─── Source passage

[ACT-R-users] Model of writing

Bonnie John bej at cs.cmu.edu
Tue Aug 24 13:18:03 EDT 2010


We have a lower-level model of typing implemented in ACT-R tht is 
"under-the-hood" of CogTool. It is a mixture of my ages-old PhD thesis 
and what we cold do in ACT-R without changing the entire structure of 
its hand and fingers. So it still has remnants of ACT-R's typing 
assumptions, like the the hand always goes back to the home-row between 
each keystroke, but we have relaxed some of the other assumptions in the 
standard ACT-R typing model and so have sped it up to being about a 40 
wpm typist instead of the 20 wpm typist it is in the general release.

It was always on our ToDo list to make this code available to the ACT-R 
community similar to how EMMA is available, but I guess that has fallen 
through a crack. But we would be happy to share what we have.
Don (Morrison), can you please respond with an explanation of how 
CogTool produces ACT-R code that types as fast as it does and how that 
ACT-R code does what it does?

──────

* Task requirements
1 > Name every software system or modeling tool that the mailing-list post mentions by name.
2 > Reproduce word for word the part of the mailing-list post that begins with the words containing "[ACT-R-users] Model of" and ends with "the general release.".

─── Data provided

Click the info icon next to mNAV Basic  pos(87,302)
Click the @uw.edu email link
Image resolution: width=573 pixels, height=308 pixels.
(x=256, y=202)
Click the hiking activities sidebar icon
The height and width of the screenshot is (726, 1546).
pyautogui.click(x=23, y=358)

──────

* The replies
1 > ACT-R, CogTool, EMMA

2 >
[ACT-R-users] Model of writing

Bonnie John bej at cs.cmu.edu
Tue Aug 24 13:18:03 EDT 2010


We have a lower-level model of typing implemented in ACT-R tht is 
"under-the-hood" of CogTool. It is a mixture of my ages-old PhD thesis 
and what we cold do in ACT-R without changing the entire structure of 
its hand and fingers. So it still has remnants of ACT-R's typing 
assumptions, like the the hand always goes back to the home-row between 
each keystroke, but we have relaxed some of the other assumptions in the 
standard ACT-R typing model and so have sped it up to being about a 40 
wpm typist instead of the 20 wpm typist it is in the general release.